Input data START

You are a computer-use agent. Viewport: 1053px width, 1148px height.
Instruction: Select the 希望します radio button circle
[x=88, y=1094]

Input data END
Input data START

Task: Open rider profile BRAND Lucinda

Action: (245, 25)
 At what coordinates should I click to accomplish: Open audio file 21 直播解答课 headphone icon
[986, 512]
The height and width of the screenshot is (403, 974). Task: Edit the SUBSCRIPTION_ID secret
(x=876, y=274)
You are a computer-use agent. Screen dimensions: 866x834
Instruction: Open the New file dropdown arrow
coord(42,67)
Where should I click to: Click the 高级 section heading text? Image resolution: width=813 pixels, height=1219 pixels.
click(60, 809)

Input data END
Input data START

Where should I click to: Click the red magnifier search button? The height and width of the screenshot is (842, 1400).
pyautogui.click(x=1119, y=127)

Input data END

■ Aim of the exercise ■
Which lines in the records above contain the string "computer"? Copy each one.

■ Written answer ■
You are a computer-use agent. Viewport: 1053px width, 1148px height.
You are a computer-use agent. Screen dimensions: 866x834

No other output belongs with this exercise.